━━━━━ Data provided ━━━━━

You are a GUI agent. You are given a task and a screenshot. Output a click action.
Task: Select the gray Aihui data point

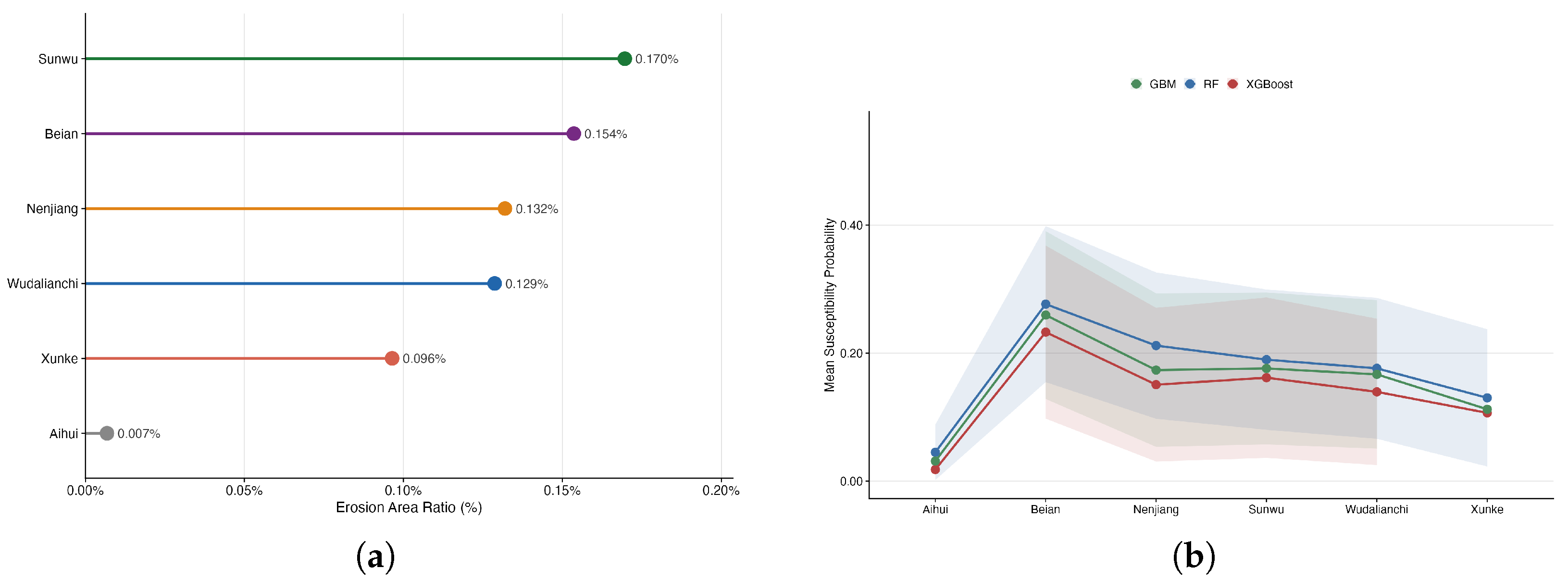point(107,433)
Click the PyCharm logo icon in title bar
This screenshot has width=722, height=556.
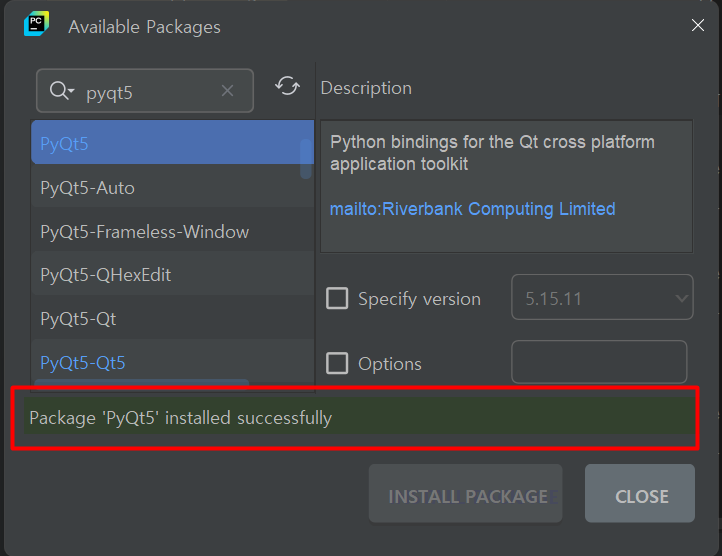tap(36, 23)
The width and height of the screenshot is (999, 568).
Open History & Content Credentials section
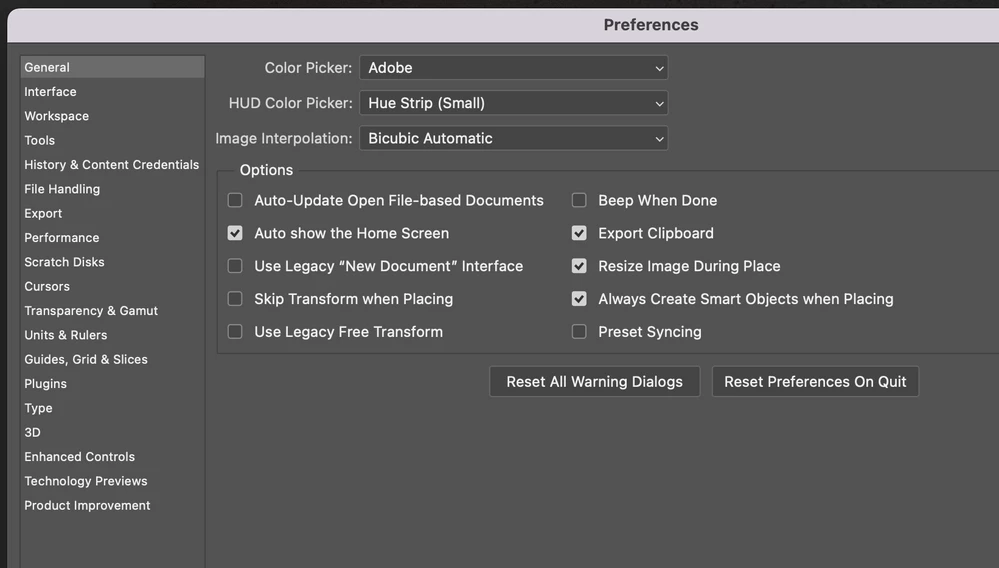(x=112, y=165)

━━━━━

* _Problem requirements_
Return each entry exactly as it appears above, but exclude the pictures.

* _Output_
You are a GUI agent. You are given a task and a screenshot. Output a click action.
Task: Select the gray Aihui data point

point(107,433)
Click the PyCharm logo icon in title bar
This screenshot has width=722, height=556.
tap(36, 23)
The width and height of the screenshot is (999, 568).
Open History & Content Credentials section
(x=112, y=165)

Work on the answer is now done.